Fig. 10 shows the correlations of cargo traffic and passenger traffic from year 2001 to 2008. One can find a strong linear correlation between cargo traffic and passenger traffic for both the total traffic of CAN and the traffic of a single airport/city. However, the ratios of cargo traffic and passenger traffic are quite different. As shown in Fig. 10(a), the slope is 0.045 for the total traffic of CAN. For municipalities Beijing (Fig. 10(b)) and Shanghai (Fig. 10(c)), the slopes are obviously smaller. Because Beijing and Shanghai are the most important central cities of politics, economy and culture in China, they are aggregating centers and distributing centers for over 51% of Chinese goods flow (only 27% of Chinese passenger flow). For tourism cities Chengdu (Fig. 10(d)) and Kunming (Fig. 10(e)), the slopes are obviously larger, indicating that the passenger traffic is more active in these two cities.

Fig. 10.

(Color online) The correlations of cargo traffic and passenger traffic from year 1991 to 2008 for: (a) the whole country, (b) Beijing, (c) Shanghai, (d) Chengdu and (e) Kunming.

5. Conclusion

In summary, we investigate the evolution of Chinese airport network (CAN), including the topology, the traffic and the interplay between them. We relate the evolution of CAN to the development of the Chinese economy. The traffic on CAN (passengers and cargoes) grew almost linearly with Chinese GDP: 1 million RMB of GDP can support about 7 passengers and 153 kg cargoes. We also found that there exists a dynamic switching process inside the network, i.e., from the year 2002 to 2009, although the main topological indicators of CAN were quite stationary, there were airports and airlines added and/or removed.

Moreover, the traffic flow (including passengers and cargoes) on CAN is studied.
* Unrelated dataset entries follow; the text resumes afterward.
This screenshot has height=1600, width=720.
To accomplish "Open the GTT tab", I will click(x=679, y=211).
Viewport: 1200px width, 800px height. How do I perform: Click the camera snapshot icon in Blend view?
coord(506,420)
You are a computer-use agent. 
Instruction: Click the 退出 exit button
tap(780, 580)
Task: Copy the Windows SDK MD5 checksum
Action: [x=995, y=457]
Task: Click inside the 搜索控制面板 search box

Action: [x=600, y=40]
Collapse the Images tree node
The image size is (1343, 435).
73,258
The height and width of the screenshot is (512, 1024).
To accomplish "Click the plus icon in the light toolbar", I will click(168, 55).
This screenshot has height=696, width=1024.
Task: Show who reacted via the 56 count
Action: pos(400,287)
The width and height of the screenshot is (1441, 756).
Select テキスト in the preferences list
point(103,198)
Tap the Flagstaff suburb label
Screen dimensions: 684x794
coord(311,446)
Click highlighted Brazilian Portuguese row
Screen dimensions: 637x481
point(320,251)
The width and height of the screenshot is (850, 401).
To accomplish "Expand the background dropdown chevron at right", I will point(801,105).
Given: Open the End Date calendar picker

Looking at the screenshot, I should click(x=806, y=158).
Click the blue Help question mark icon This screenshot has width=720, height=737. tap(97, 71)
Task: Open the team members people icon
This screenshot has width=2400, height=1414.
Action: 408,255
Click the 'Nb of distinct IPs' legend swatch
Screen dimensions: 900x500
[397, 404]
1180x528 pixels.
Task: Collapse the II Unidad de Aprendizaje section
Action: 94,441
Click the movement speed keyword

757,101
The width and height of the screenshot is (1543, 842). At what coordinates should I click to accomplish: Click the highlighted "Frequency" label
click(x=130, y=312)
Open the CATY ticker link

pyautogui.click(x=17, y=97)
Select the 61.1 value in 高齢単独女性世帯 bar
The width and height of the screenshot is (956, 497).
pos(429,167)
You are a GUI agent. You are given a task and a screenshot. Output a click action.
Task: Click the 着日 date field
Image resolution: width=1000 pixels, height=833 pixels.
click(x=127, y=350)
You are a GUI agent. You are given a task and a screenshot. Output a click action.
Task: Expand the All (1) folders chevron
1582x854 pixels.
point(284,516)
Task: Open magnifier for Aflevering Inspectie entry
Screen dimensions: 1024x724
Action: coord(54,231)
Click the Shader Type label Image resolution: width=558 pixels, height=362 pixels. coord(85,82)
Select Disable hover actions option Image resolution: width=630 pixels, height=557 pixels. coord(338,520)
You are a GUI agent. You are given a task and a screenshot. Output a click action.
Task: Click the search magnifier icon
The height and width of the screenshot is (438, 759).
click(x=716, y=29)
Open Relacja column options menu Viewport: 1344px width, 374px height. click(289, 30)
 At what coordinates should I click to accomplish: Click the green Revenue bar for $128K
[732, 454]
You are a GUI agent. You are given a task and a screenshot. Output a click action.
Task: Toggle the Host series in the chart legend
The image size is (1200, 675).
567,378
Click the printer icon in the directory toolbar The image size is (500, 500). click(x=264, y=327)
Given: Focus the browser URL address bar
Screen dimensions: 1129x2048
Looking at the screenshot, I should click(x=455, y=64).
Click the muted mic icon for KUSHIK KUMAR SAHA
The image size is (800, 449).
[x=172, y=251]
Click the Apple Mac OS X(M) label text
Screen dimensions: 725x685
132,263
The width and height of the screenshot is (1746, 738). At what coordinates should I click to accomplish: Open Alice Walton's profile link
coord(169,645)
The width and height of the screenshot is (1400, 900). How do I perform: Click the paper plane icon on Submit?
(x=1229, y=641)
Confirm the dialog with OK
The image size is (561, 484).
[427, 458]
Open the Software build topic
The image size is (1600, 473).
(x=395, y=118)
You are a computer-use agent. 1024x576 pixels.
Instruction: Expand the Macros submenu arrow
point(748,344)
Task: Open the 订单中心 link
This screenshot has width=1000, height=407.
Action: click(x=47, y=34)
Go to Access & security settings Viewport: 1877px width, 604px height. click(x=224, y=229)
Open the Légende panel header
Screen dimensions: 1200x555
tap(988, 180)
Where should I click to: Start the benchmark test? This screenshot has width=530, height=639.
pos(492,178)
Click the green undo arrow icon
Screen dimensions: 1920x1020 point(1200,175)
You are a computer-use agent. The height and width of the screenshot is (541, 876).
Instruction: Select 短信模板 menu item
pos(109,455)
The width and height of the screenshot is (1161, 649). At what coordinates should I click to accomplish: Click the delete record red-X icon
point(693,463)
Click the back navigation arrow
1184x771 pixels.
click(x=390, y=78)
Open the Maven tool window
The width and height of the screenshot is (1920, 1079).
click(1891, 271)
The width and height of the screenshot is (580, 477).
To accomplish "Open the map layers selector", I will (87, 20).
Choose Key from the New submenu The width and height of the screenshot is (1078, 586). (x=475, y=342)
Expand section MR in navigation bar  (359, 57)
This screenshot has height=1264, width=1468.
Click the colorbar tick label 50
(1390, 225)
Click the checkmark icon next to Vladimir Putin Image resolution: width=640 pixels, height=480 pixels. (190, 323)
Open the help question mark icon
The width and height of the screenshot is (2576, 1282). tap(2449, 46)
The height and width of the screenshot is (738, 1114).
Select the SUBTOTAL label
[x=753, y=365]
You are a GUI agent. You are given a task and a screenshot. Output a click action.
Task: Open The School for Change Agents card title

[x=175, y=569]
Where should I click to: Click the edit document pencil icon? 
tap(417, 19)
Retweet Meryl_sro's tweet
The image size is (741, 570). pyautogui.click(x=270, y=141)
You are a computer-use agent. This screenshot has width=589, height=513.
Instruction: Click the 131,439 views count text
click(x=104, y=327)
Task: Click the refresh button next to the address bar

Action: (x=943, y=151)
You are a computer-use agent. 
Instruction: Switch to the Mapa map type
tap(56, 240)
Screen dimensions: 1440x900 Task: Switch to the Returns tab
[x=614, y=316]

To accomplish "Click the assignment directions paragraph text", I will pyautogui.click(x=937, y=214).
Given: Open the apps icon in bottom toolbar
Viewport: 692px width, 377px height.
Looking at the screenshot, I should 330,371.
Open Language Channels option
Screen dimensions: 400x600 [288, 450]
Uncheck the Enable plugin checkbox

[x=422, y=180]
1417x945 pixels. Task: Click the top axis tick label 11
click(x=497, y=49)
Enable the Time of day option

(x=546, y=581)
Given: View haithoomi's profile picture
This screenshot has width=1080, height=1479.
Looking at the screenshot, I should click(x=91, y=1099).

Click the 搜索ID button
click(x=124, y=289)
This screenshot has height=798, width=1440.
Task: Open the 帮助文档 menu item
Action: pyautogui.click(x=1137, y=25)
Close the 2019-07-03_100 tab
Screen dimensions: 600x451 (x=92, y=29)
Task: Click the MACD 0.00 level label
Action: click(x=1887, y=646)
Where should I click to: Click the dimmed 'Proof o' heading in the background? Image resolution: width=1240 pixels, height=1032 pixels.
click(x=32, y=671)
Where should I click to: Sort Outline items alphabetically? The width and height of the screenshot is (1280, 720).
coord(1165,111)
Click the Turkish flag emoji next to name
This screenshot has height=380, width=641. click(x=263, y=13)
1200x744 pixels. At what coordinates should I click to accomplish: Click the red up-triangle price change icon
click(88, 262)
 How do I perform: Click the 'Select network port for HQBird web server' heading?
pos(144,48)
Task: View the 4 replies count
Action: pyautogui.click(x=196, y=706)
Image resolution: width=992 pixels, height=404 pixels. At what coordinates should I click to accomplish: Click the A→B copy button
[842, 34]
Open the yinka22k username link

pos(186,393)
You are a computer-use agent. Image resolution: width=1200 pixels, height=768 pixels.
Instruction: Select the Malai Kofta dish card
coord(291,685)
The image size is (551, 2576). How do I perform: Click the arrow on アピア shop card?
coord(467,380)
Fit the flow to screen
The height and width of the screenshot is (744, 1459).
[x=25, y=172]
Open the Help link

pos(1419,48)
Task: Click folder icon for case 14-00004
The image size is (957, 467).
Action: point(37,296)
The traffic grew at an exponential rate with seasonal fluctuations, and the traffic throughput of an airport has a power-law correlation with its degree: $s_{\mathrm{passenger}}\propto k^{1.58}$ and $s_{\mathrm{cargo}}\propto k^{2.20}$. Our comparative studies also show that cargo traffic and passenger traffic are positively related, but with different ratios for different kinds of cities. We also found that the outbreak of global epidemic diseases can greatly affect passenger traffic. For example, during the epidemic spreading period of Severe Acute Respiratory Syndrome (SARS, 2003), the passenger traffic decreased sharply while the cargo traffic was not affected.

Our work can provide some insights in understanding the evolution of the airport network as affected by some social factors such as the development of economy and the outbreak of disease.